The essence of ``World War Four'' was the argument that amidst all the optimism and triumph engendered by the collapse of communism--the end of World War Three (the Cold War, 1945-1990), we were in all likelihood at the threshold of World War Four (1990-????). World War Three, a relatively bloodless war which nonetheless consumed far more wealth than any of its predecessors, was about which economic and political system was appropriate for large industrialised nations. That's pretty much been settled now. World War Four was, I predicted, going to be centred on the essential definition of a nation and the appropriate size and scale of political entities. I went on to argue that 45 years of bipolar confrontation had simply put a lid on these issues, which have been at the heart of the overwhelming majority of all modern wars, and that we were probably entering into an era where borders were going to be redrawn all around the world.

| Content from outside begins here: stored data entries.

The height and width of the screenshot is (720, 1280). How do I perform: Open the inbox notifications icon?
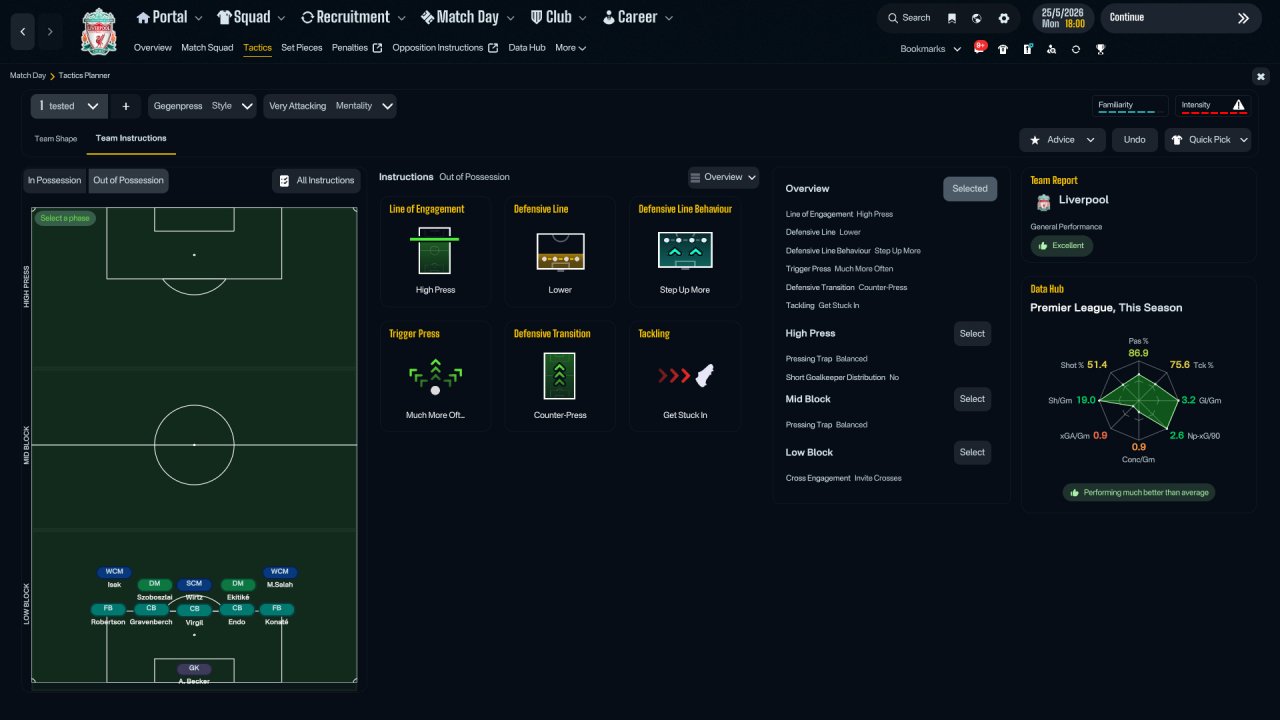pyautogui.click(x=980, y=48)
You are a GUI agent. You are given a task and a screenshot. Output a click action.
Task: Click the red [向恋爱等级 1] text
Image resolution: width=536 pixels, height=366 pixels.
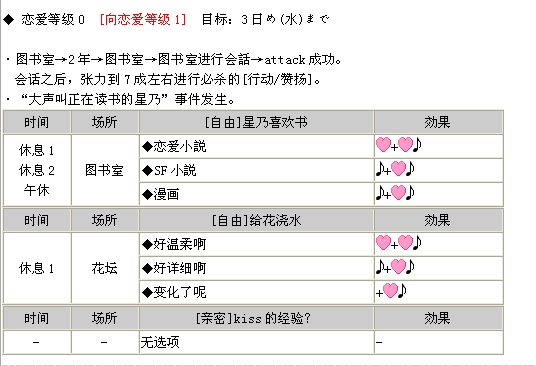coord(143,19)
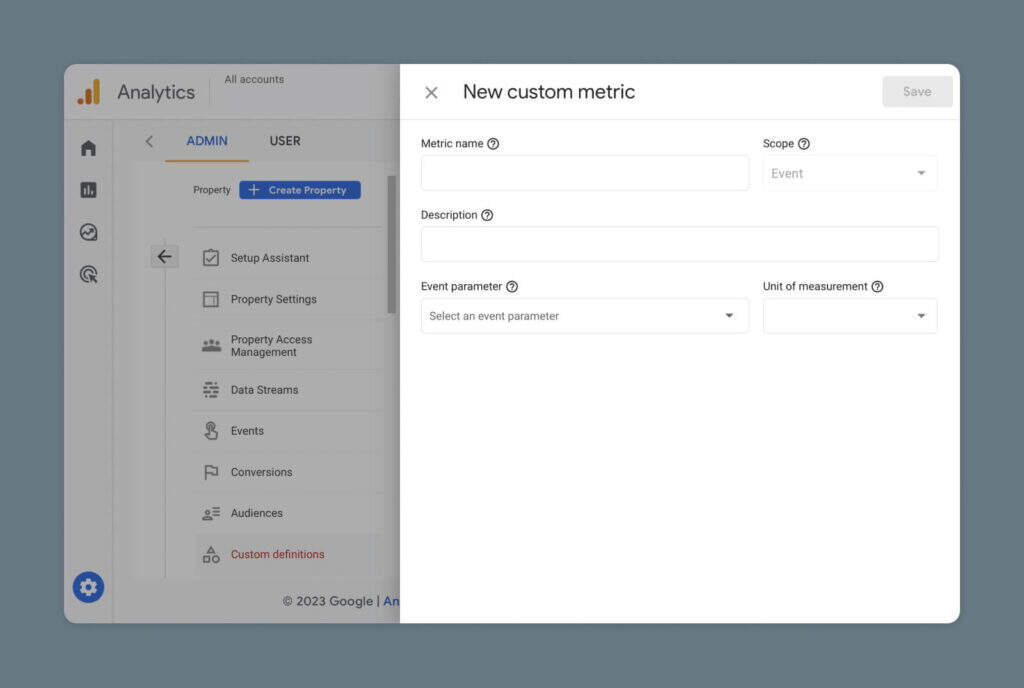Click into the Description text field
1024x688 pixels.
tap(679, 244)
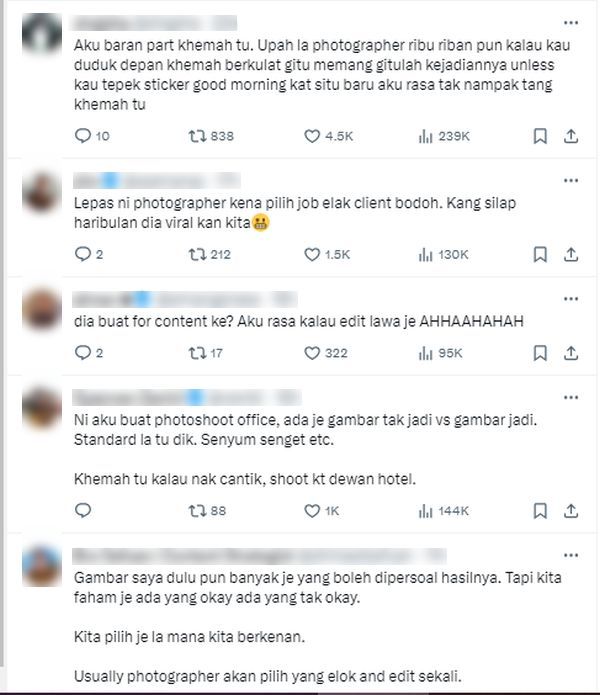Open more menu on the client bodoh tweet
The height and width of the screenshot is (695, 600).
571,180

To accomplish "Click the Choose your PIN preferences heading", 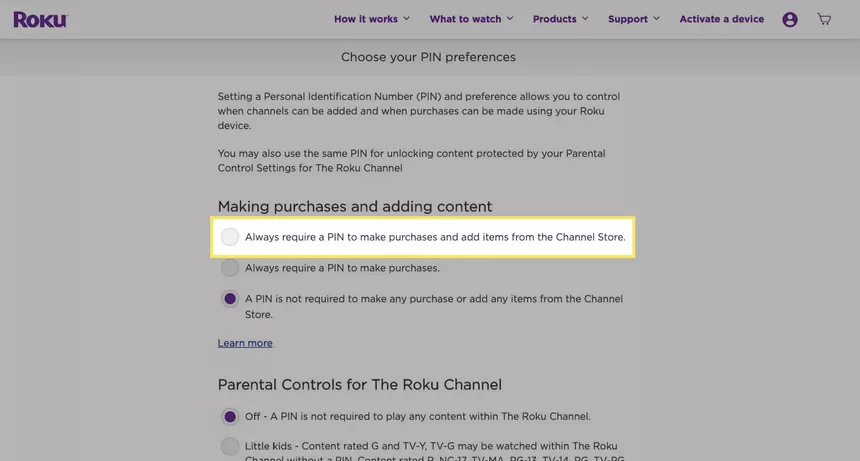I will (428, 57).
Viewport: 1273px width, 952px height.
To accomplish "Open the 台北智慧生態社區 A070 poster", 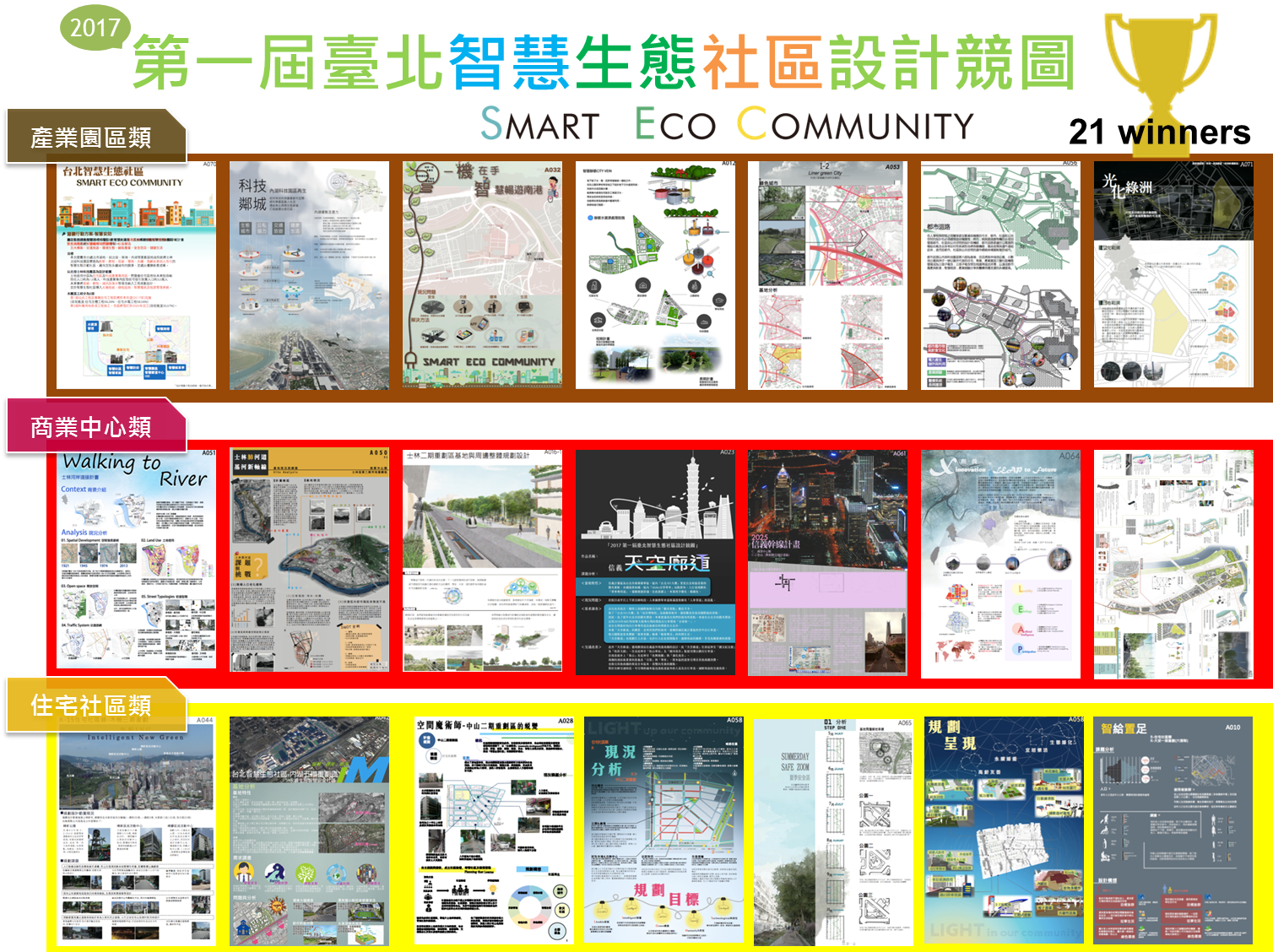I will coord(136,275).
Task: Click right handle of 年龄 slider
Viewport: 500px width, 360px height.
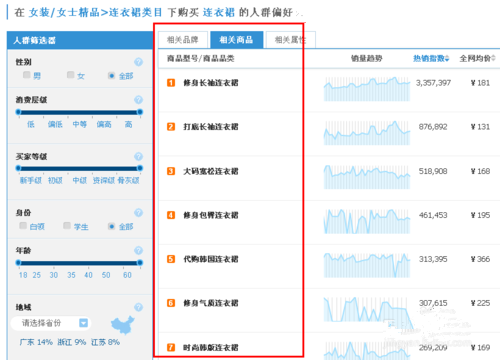Action: 140,263
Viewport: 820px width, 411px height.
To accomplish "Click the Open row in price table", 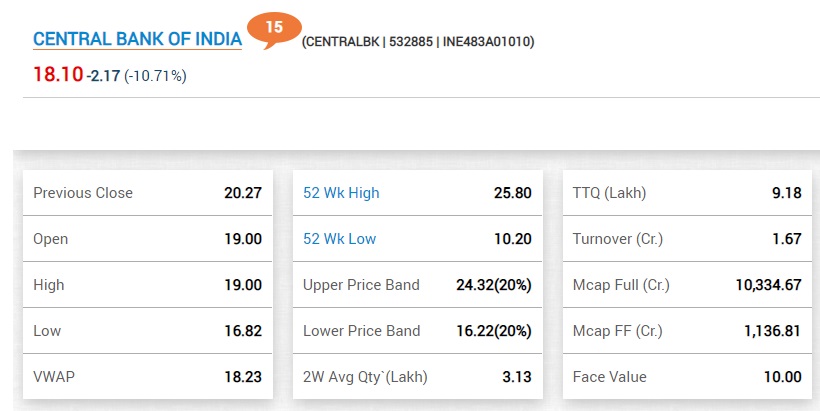I will (x=148, y=239).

Well, of course, if I'd finished the piece and managed to get it published anywhere, I'd probably be spending all my time on the talk shows as the Political Prophet of the Nineties, so it's just as well I didn't. But I stand by my 1990 predictions, including the one that there will be a serious secession movement by one or more states of the U.S. before the end of this decade.
So what does this have to do with the title of this paper? Well, nothing really other than the fact that I've put everything aside to finish this paper because I have the feeling that if I don't it's going to suffer the same awful fate as ``World War Four''--namely come true and be considered totally obvious before I get around to predicting it. I've been developing the ideas in this paper over the last 14 months--ever since the idea popped into my head during a conversation with Bill Gates--and as I've explored it and thought further it seems more and more compelling. I know for a fact that Gates is thinking in this direction as well, because I asked him and he said, ``Yes''. Until recently I didn't think, however, he had the whole idea put together as cleanly as I did. Recent events make me suspect he's way ahead of everybody.
As with ``World War Four'', I've discussed aspects of this with many of you. Because I've tended to focus on one aspect or another of the whole picture, and because my views have been evolving, in part due to your valuable comments, I'd urge you to read this document anyway to make sure you see how all the pieces fit together.